Folha de S. Paulo


Derrocada do poder presidencial está no centro da crise, dizem debatedores

Assista

O enfraquecimento do poder presidencial sob o governo de Dilma Rousseff é um dos fatores determinantes para compreender a atual crise política no Brasil. Essa foi a tônica do encontro promovido pela Folha e pelo Cebrap (Centro Brasileiro de Análise e Planejamento) nesta quarta-feira (9), em São Paulo.

Participaram do encontro "Brasil 2016: impasses da crise política", da série Diálogos, Maria Hermínia Tavares de Almeida, pesquisadora do Cebrap e professora titular da USP, e Vinicius Mota, secretário de Redação da Folha.

Segundo Almeida, o poder do presidente da República, com sua capacidade de coordenar a base, foi central na arquitetura institucional brasileira durante todo o recente período democrático.
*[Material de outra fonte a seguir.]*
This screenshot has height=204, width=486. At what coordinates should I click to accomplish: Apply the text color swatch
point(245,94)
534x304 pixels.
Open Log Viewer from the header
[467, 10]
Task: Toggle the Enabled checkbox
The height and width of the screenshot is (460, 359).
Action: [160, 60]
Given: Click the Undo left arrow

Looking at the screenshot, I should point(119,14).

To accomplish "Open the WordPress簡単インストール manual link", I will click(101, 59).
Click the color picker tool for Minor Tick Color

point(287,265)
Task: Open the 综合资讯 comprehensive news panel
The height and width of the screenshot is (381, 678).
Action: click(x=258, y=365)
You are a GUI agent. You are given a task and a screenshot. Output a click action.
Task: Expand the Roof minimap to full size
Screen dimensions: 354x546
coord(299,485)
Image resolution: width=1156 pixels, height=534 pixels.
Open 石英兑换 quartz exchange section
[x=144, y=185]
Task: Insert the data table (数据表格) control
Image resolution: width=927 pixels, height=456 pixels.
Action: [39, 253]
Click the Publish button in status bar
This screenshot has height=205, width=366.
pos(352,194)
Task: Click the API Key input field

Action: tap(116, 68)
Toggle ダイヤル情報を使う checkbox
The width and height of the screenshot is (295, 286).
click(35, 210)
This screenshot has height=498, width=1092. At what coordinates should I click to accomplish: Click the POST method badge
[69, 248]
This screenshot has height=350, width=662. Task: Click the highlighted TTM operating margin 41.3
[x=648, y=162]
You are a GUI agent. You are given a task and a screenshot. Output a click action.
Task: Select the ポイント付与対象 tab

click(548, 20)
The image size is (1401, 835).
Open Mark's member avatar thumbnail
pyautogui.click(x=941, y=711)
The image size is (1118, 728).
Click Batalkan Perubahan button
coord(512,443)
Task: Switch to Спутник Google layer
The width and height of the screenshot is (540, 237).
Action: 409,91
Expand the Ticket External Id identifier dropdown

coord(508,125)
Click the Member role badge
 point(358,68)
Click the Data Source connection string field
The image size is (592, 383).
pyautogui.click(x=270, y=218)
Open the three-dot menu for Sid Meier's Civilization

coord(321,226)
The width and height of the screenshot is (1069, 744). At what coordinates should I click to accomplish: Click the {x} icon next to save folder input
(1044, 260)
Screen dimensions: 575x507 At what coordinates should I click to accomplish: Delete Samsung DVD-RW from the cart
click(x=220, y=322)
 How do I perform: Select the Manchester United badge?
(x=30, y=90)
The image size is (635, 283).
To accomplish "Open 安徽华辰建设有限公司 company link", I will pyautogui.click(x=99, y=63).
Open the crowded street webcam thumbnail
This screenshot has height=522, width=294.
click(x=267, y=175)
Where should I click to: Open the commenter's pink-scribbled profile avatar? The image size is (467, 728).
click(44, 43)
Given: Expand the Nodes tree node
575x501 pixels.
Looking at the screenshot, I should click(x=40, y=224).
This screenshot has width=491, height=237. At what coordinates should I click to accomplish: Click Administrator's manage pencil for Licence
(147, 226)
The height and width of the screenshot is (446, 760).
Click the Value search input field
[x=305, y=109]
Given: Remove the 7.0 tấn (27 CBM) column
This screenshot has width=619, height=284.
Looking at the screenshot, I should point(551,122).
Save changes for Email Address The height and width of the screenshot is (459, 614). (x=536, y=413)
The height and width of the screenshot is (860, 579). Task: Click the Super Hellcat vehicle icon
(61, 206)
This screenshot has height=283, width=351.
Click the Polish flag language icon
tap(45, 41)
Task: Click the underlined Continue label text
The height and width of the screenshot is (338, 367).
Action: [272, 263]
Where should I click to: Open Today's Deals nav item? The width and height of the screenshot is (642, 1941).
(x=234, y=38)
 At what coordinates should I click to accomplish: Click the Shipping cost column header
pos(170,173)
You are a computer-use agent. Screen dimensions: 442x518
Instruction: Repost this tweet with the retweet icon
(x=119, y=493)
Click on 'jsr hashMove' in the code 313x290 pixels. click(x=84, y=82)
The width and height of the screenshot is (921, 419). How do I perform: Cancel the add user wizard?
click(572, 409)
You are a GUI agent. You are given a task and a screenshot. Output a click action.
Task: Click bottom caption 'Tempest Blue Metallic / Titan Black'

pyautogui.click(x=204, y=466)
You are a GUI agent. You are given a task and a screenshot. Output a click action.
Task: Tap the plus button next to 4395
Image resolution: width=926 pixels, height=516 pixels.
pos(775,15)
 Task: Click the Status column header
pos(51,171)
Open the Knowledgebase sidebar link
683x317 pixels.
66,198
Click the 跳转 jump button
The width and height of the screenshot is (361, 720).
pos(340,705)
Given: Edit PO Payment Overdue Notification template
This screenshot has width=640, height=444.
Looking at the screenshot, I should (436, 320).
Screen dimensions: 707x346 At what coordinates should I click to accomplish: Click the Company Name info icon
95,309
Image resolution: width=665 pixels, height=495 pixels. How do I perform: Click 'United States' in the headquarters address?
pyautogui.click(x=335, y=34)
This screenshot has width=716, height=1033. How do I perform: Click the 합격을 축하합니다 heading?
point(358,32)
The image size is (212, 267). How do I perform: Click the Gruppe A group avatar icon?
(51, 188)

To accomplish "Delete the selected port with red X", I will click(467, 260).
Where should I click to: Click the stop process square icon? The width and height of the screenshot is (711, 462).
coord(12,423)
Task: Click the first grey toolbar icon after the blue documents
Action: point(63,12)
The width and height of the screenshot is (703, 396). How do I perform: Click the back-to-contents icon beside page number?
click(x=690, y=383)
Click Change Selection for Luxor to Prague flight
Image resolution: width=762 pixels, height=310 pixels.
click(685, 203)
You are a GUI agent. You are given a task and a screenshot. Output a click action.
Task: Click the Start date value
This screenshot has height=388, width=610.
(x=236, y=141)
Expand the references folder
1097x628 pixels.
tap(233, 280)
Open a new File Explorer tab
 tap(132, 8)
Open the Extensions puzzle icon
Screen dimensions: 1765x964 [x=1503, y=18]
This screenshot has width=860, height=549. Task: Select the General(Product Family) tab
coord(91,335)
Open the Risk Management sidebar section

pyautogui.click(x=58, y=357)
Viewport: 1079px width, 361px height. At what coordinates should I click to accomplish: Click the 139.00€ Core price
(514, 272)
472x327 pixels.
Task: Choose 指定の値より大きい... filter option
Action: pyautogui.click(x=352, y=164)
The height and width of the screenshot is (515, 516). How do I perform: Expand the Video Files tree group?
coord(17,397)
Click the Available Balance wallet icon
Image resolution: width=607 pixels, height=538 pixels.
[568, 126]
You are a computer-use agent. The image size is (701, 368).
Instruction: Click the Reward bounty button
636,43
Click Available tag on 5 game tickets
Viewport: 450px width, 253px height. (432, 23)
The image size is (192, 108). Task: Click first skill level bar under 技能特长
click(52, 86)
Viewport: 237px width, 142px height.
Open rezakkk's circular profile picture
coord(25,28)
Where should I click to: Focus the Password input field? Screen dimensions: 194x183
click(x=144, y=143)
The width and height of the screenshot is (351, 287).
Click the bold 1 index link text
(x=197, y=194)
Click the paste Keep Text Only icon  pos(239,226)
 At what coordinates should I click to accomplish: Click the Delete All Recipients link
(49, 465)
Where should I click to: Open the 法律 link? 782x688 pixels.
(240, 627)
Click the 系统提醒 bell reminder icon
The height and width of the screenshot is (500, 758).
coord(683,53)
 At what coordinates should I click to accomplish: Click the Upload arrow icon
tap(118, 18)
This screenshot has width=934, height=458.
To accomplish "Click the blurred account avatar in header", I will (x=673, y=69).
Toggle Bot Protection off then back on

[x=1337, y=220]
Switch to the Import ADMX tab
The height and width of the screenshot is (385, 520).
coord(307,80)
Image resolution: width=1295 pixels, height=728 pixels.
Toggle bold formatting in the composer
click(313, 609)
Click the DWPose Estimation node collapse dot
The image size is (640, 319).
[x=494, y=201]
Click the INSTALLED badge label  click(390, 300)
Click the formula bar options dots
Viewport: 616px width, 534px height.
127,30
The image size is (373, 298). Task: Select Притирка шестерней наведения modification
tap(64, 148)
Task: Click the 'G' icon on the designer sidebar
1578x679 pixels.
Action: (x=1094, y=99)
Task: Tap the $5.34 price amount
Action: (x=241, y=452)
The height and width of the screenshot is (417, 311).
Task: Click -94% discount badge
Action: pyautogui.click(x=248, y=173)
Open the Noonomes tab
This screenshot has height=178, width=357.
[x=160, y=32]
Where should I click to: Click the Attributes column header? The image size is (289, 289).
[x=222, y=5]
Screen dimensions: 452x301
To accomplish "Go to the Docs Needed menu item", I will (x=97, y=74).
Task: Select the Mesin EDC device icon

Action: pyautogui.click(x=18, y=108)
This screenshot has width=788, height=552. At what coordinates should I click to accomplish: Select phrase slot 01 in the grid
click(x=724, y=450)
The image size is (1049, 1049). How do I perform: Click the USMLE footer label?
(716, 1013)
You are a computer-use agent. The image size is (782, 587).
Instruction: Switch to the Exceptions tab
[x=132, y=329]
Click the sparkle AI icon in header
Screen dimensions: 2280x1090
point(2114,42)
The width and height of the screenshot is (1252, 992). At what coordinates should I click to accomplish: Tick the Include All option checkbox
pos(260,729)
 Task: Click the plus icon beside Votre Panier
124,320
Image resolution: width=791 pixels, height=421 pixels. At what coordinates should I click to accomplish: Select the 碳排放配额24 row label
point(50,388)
Tal centralidade, expressa no chamado "presidencialismo de coalizão", foi perdida por Dilma.

Moacyr Lopes Junior/Folhapress
Maria Hermínia de Almeida, do Cebrap, e Vinicius Mota, da Folha, em debate mediado por Fabio Zanini
Maria Hermínia de Almeida, do Cebrap, e Vinicius Mota, da Folha, em debate mediado por Fabio Zanini

Até meados do segundo governo Lula (2007-2010), de acordo com a pesquisadora, as coalizões encabeçadas pelo PT e pelo PSDB "convergiam" para dois objetivos comuns: a estabilidade da moeda e o compromisso com políticas sociais universalistas.

"O compromisso com a estabilidade da moeda foi afrouxado já no primeiro governo Dilma [2011-2014], dando espaço a uma experimentação talvez desastrada", avaliou.

Para a pesquisadora, entretanto, a democracia brasileira segue firme, assim como o próprio presidencialismo de coalizão –não foi o modelo que se esgotou, afirmou ela, mas o governo Dilma.

Mota enumerou uma série de ações frustradas tomadas por Dilma para preencher a lacuna criada pelo desvanecimento do poder presidencial.

São exemplos: a ida de Joaquim Levy para o ministério da Fazenda, quando admitida a dimensão do rombo fiscal; a designação do vice, Michel Temer (PMDB), para a articulação política, o que durou pouco; a entrega de ministérios a peemedebistas de baixo escalão; e a nomeação de políticos ligados a Lula para pastas centrais, como é o caso de Jaques Wagner (Casa Civil).

"Foram sempre tentativas de colocar 'band-aid' na deterioração do poder presidencial", disse Mota. "Não dá para dizer que a presidente vá cair. Ainda que enfraquecida, ela é atraente para alguns setores. Não acho que a deterioração do poder presidencial vá se reverter, mas pode ser estancada."

Para o jornalista, contribuíram para a derrocada do poder da presidente, entre outros fatores, a rápida deterioração da economia, o descumprimento das promessas de campanha –que ficou conhecido como "estelionato eleitoral"– e o que ele chamou de "primavera das instituições de controle do abuso de poder", expressa sobretudo na Operação Lava Jato.

A respeito das investigações da Lava Jato, questionados pela plateia, Almeida e Mota disseram não ver uma "partidarização do Judiciário" –tão debatida após a condução coercitiva do ex-presidente Lula, na última sexta (4).

"Há, sim, uma agenda política de pessoas [ligadas à operação] que creem que é possível fazer política de mãos limpas", disse Almeida.

Já Mota afirmou acreditar que o mais importante é o conjunto probatório muito robusto levantado pelos investigadores.

DESFECHO IMPREVISÍVEL

Diante de uma hipotética queda da presidente, tanto a pesquisadora como o jornalista afirmaram ser impossível prever o que virá.

Na avaliação de Almeida, o sistema político brasileiro, multipartidário, é "bastante aberto e competitivo", o que pode permitir o florescimento de novas forças.

"Não estou dizendo que necessariamente a gente vá para um [Silvio] Berlusconi, mas é uma possibilidade", disse, referindo-se ao político italiano que ascendeu após a Operação Mãos Limpas –operação que combateu a corrupção na Itália e tem aspectos apontados como comparáveis à Lava Jato no Brasil.

Mesmo com uma eventual queda de Dilma, concluiu Mota, o impasse político e a realização das reformas necessárias ao país podem arrastar-se por anos.

"Nós podemos encontrar um ponto de acomodação sem que tenhamos encaminhado as grandes questões políticas. O Brasil tem imensa capacidade de empurrar esse impasse por anos a fio. Estamos muito longe do fundo do poço, tem muita lenha para queimar", disse.

"O Brasil não vai quebrar na economia nem na política, o que significaria uma ruptura institucional. Essas hipóteses não se apresentam. Pode ser que a gente decida não decidir. O país ainda pode piorar muito antes de quebrar."